§ GIVEN DATA
= Beginning of Section =
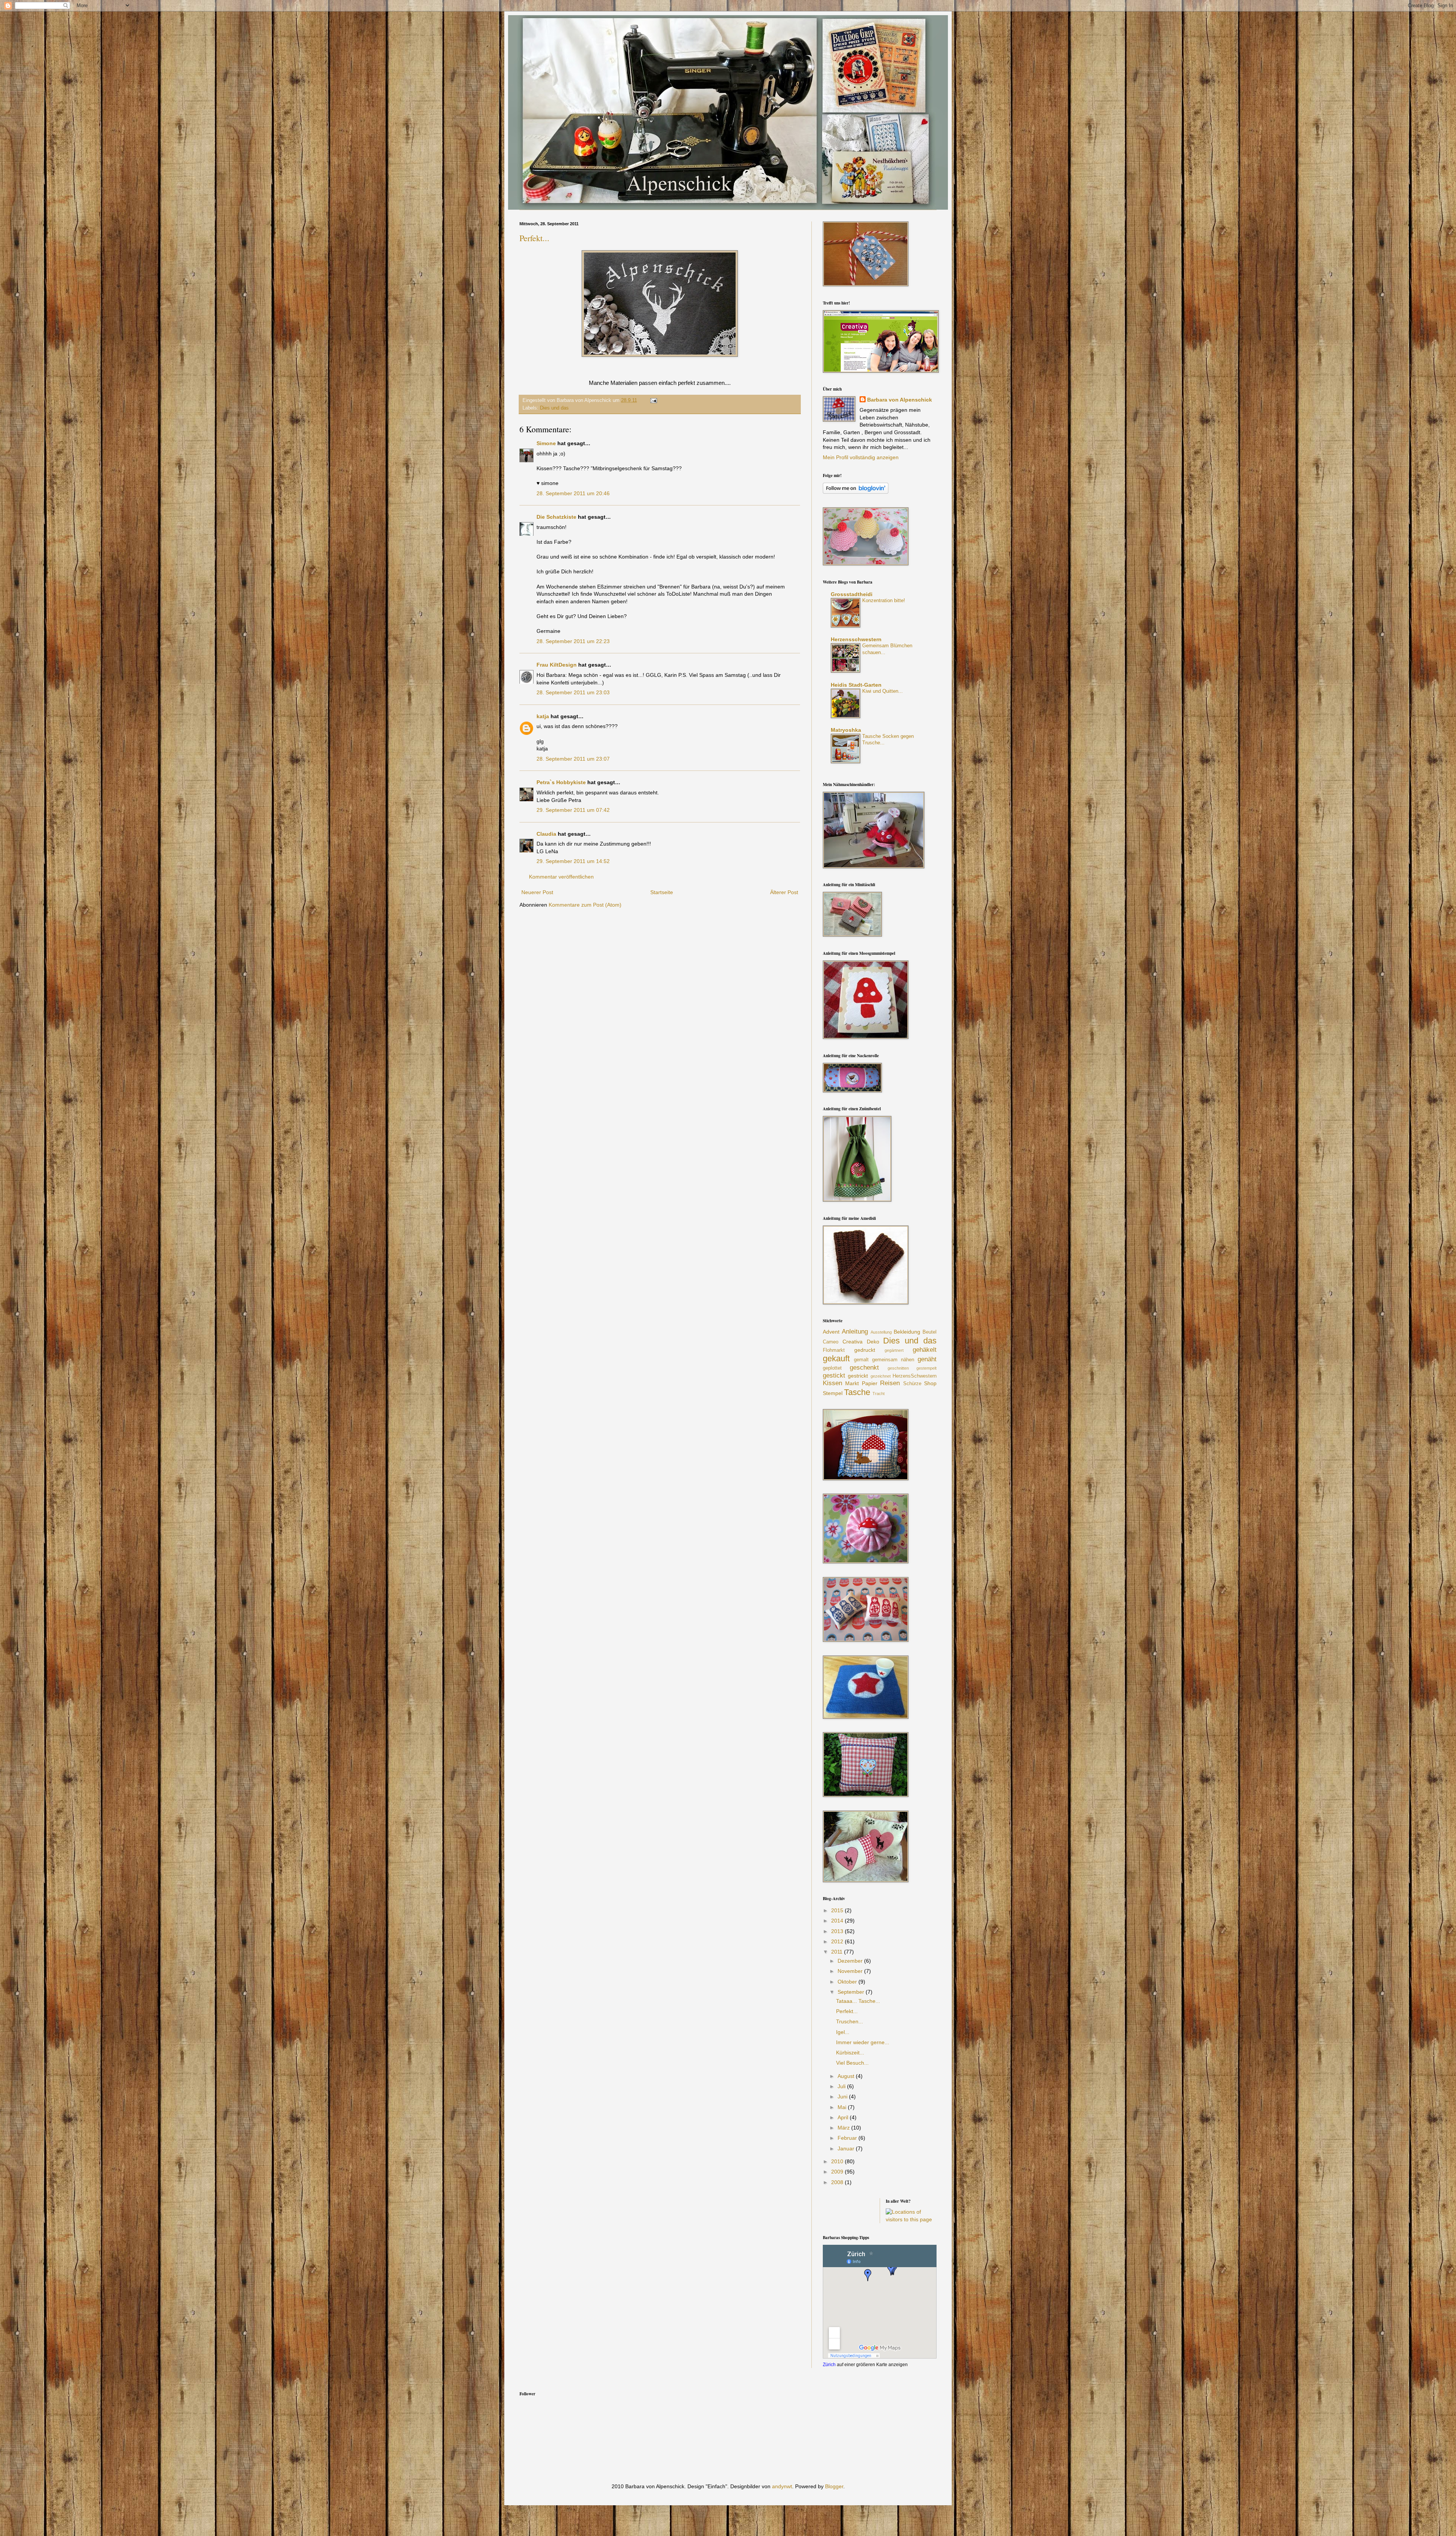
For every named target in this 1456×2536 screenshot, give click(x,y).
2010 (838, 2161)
= End of Section =
= Beginning of Section =
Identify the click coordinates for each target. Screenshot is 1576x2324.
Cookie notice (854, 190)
= End of Section =
= Beginning of Section =
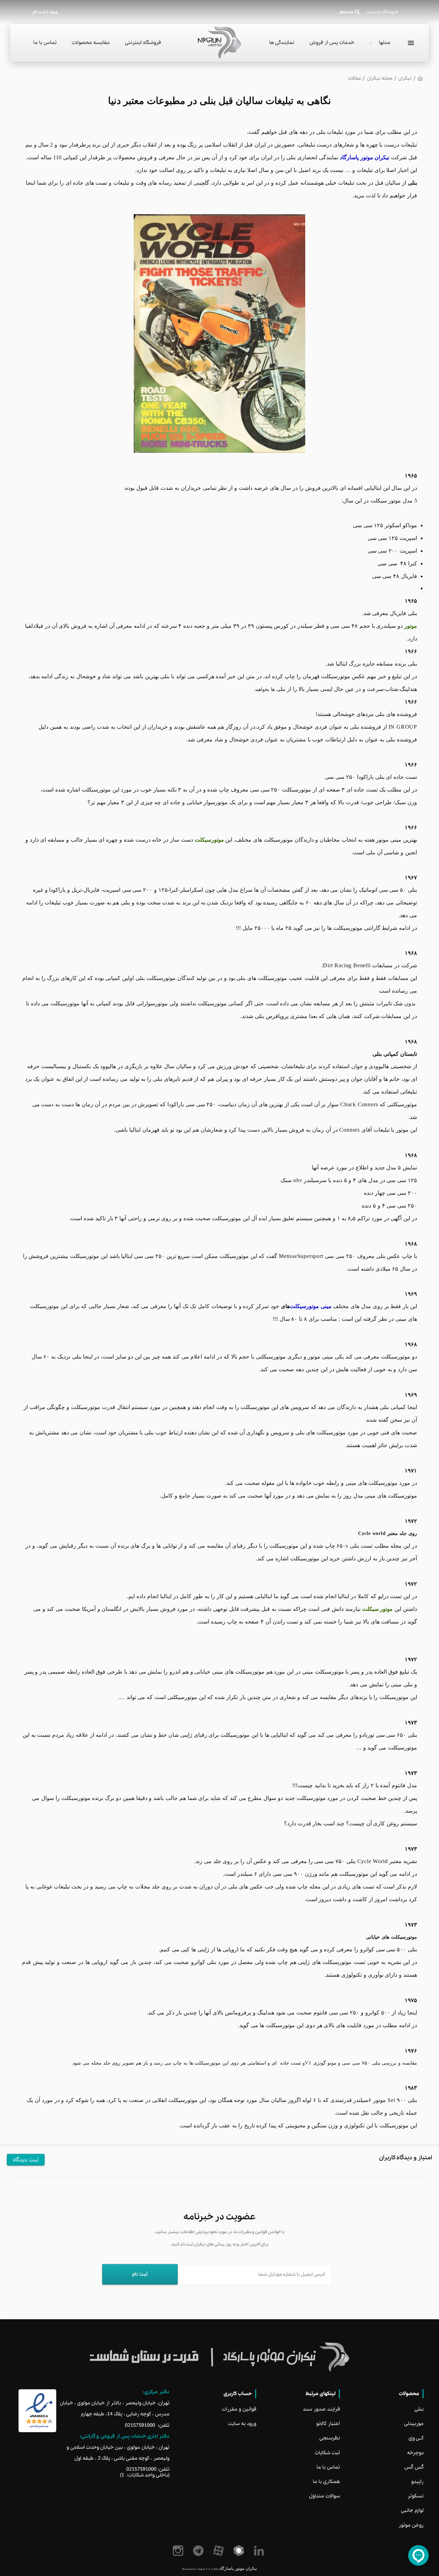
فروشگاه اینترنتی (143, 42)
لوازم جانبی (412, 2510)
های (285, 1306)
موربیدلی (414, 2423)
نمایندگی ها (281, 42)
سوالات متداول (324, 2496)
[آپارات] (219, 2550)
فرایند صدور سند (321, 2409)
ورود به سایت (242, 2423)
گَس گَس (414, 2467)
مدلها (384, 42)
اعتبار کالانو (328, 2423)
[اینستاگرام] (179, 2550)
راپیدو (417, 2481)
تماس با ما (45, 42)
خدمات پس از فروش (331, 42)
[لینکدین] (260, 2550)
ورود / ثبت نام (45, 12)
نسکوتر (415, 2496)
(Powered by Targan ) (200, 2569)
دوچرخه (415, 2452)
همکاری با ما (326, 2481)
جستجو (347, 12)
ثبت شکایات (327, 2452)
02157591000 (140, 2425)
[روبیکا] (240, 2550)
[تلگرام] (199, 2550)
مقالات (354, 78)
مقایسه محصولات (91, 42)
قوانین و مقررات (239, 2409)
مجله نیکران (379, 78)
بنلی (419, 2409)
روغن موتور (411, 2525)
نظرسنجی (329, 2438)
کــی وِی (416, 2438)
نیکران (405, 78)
= End of Section =
§ PROBLEM
Looking over the records, find each line with the word "target" and copy it.

§ TASK RESULT
For every named target in this 1456×2536 screenshot, give click(x,y).
Identify the click coordinates for each target. Screenshot is 1576x2324.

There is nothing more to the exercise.